PROBLEM DETAILS
Reproduce every entry exactly as given.

Saved entries

******

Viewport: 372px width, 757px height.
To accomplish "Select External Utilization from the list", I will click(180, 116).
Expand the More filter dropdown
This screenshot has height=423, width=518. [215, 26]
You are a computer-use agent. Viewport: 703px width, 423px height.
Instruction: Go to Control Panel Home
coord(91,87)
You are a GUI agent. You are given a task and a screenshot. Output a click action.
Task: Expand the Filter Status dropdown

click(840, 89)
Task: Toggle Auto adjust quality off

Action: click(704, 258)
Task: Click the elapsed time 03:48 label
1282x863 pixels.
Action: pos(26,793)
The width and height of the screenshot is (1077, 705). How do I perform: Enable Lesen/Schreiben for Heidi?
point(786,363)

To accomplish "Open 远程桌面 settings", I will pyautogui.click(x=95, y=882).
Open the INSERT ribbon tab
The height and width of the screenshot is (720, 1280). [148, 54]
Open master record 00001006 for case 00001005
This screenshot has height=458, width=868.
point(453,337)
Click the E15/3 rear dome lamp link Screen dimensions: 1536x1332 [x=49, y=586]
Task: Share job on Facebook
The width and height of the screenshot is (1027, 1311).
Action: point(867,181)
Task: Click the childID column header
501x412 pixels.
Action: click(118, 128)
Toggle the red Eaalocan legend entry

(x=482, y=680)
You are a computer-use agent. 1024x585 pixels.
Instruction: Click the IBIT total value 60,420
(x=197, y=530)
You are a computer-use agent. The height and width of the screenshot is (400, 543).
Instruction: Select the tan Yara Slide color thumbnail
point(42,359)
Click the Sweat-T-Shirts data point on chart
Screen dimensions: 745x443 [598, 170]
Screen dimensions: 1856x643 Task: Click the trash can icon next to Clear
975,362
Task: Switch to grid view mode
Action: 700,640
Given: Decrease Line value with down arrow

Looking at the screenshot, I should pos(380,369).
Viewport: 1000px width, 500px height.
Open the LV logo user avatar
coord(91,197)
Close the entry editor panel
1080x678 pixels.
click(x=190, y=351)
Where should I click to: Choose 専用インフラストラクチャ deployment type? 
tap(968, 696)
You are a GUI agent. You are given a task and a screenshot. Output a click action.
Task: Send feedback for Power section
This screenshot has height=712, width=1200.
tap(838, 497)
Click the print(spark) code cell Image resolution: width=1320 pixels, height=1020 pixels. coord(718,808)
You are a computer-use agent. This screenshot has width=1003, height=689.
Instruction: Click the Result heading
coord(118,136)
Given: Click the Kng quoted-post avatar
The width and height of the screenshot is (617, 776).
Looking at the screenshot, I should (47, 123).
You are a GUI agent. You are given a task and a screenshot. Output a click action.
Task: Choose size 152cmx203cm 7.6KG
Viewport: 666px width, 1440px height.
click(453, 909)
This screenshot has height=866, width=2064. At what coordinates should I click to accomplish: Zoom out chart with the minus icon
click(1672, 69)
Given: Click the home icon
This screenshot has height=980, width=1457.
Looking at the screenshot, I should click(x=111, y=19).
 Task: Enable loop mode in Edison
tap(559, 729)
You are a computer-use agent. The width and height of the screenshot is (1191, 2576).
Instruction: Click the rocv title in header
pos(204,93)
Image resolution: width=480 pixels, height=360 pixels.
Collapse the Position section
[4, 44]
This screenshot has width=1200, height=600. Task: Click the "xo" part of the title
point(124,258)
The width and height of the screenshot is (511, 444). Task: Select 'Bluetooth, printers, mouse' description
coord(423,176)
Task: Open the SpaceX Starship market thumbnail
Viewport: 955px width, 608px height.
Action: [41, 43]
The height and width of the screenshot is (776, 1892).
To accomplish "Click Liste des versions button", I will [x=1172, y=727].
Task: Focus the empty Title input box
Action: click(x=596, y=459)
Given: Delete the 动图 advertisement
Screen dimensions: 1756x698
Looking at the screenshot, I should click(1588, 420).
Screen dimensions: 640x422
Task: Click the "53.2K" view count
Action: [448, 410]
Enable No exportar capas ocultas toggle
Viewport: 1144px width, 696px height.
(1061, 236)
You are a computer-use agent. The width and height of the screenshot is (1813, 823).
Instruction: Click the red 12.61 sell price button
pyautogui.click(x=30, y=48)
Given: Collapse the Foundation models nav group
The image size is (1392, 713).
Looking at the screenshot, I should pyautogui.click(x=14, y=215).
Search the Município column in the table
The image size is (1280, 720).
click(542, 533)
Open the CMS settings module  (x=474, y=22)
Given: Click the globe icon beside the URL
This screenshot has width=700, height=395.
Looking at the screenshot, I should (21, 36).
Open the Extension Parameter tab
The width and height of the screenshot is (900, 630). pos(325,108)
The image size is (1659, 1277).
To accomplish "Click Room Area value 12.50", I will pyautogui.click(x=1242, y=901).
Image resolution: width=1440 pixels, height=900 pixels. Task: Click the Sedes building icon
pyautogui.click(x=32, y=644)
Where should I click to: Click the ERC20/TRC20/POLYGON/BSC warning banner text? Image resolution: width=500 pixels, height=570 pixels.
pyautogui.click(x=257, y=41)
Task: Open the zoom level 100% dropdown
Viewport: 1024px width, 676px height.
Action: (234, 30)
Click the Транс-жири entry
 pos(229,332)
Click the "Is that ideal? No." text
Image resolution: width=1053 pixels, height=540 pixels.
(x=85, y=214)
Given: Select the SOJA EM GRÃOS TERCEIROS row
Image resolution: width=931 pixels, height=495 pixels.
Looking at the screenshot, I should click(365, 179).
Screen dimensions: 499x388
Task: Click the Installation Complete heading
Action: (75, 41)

******

REPLY TO THE EXERCISE
Viewport: 372px width, 757px height.
To accomplish "Select External Utilization from the list", I will click(180, 116).
Expand the More filter dropdown
This screenshot has height=423, width=518. [215, 26]
You are a computer-use agent. Viewport: 703px width, 423px height.
Instruction: Go to Control Panel Home
coord(91,87)
You are a GUI agent. You are given a task and a screenshot. Output a click action.
Task: Expand the Filter Status dropdown

click(840, 89)
Task: Toggle Auto adjust quality off

Action: click(704, 258)
Task: Click the elapsed time 03:48 label
1282x863 pixels.
Action: pos(26,793)
The width and height of the screenshot is (1077, 705). How do I perform: Enable Lesen/Schreiben for Heidi?
point(786,363)

To accomplish "Open 远程桌面 settings", I will pyautogui.click(x=95, y=882).
Open the INSERT ribbon tab
The height and width of the screenshot is (720, 1280). [148, 54]
Open master record 00001006 for case 00001005
This screenshot has height=458, width=868.
point(453,337)
Click the E15/3 rear dome lamp link Screen dimensions: 1536x1332 [x=49, y=586]
Task: Share job on Facebook
The width and height of the screenshot is (1027, 1311).
Action: point(867,181)
Task: Click the childID column header
501x412 pixels.
Action: click(118, 128)
Toggle the red Eaalocan legend entry

(x=482, y=680)
You are a computer-use agent. 1024x585 pixels.
Instruction: Click the IBIT total value 60,420
(x=197, y=530)
You are a computer-use agent. The height and width of the screenshot is (400, 543).
Instruction: Select the tan Yara Slide color thumbnail
point(42,359)
Click the Sweat-T-Shirts data point on chart
Screen dimensions: 745x443 [598, 170]
Screen dimensions: 1856x643 Task: Click the trash can icon next to Clear
975,362
Task: Switch to grid view mode
Action: 700,640
Given: Decrease Line value with down arrow

Looking at the screenshot, I should pos(380,369).
Viewport: 1000px width, 500px height.
Open the LV logo user avatar
coord(91,197)
Close the entry editor panel
1080x678 pixels.
click(x=190, y=351)
Where should I click to: Choose 専用インフラストラクチャ deployment type? 
tap(968, 696)
You are a GUI agent. You are given a task and a screenshot. Output a click action.
Task: Send feedback for Power section
This screenshot has height=712, width=1200.
tap(838, 497)
Click the print(spark) code cell Image resolution: width=1320 pixels, height=1020 pixels. coord(718,808)
You are a computer-use agent. This screenshot has width=1003, height=689.
Instruction: Click the Result heading
coord(118,136)
Given: Click the Kng quoted-post avatar
The width and height of the screenshot is (617, 776).
Looking at the screenshot, I should (47, 123).
You are a GUI agent. You are given a task and a screenshot. Output a click action.
Task: Choose size 152cmx203cm 7.6KG
Viewport: 666px width, 1440px height.
click(453, 909)
This screenshot has height=866, width=2064. At what coordinates should I click to accomplish: Zoom out chart with the minus icon
click(1672, 69)
Given: Click the home icon
This screenshot has height=980, width=1457.
Looking at the screenshot, I should click(x=111, y=19).
 Task: Enable loop mode in Edison
tap(559, 729)
You are a computer-use agent. The width and height of the screenshot is (1191, 2576).
Instruction: Click the rocv title in header
pos(204,93)
Image resolution: width=480 pixels, height=360 pixels.
Collapse the Position section
[4, 44]
This screenshot has width=1200, height=600. Task: Click the "xo" part of the title
point(124,258)
The width and height of the screenshot is (511, 444). Task: Select 'Bluetooth, printers, mouse' description
coord(423,176)
Task: Open the SpaceX Starship market thumbnail
Viewport: 955px width, 608px height.
Action: [41, 43]
The height and width of the screenshot is (776, 1892).
To accomplish "Click Liste des versions button", I will [x=1172, y=727].
Task: Focus the empty Title input box
Action: click(x=596, y=459)
Given: Delete the 动图 advertisement
Screen dimensions: 1756x698
Looking at the screenshot, I should click(1588, 420).
Screen dimensions: 640x422
Task: Click the "53.2K" view count
Action: [448, 410]
Enable No exportar capas ocultas toggle
Viewport: 1144px width, 696px height.
(1061, 236)
You are a computer-use agent. The width and height of the screenshot is (1813, 823).
Instruction: Click the red 12.61 sell price button
pyautogui.click(x=30, y=48)
Given: Collapse the Foundation models nav group
The image size is (1392, 713).
Looking at the screenshot, I should pyautogui.click(x=14, y=215).
Search the Município column in the table
The image size is (1280, 720).
click(542, 533)
Open the CMS settings module  (x=474, y=22)
Given: Click the globe icon beside the URL
This screenshot has width=700, height=395.
Looking at the screenshot, I should (21, 36).
Open the Extension Parameter tab
The width and height of the screenshot is (900, 630). pos(325,108)
The image size is (1659, 1277).
To accomplish "Click Room Area value 12.50", I will pyautogui.click(x=1242, y=901).
Image resolution: width=1440 pixels, height=900 pixels. Task: Click the Sedes building icon
pyautogui.click(x=32, y=644)
Where should I click to: Click the ERC20/TRC20/POLYGON/BSC warning banner text? Image resolution: width=500 pixels, height=570 pixels.
pyautogui.click(x=257, y=41)
Task: Open the zoom level 100% dropdown
Viewport: 1024px width, 676px height.
Action: (234, 30)
Click the Транс-жири entry
 pos(229,332)
Click the "Is that ideal? No." text
Image resolution: width=1053 pixels, height=540 pixels.
(x=85, y=214)
Given: Select the SOJA EM GRÃOS TERCEIROS row
Image resolution: width=931 pixels, height=495 pixels.
Looking at the screenshot, I should click(365, 179).
Screen dimensions: 499x388
Task: Click the Installation Complete heading
Action: (75, 41)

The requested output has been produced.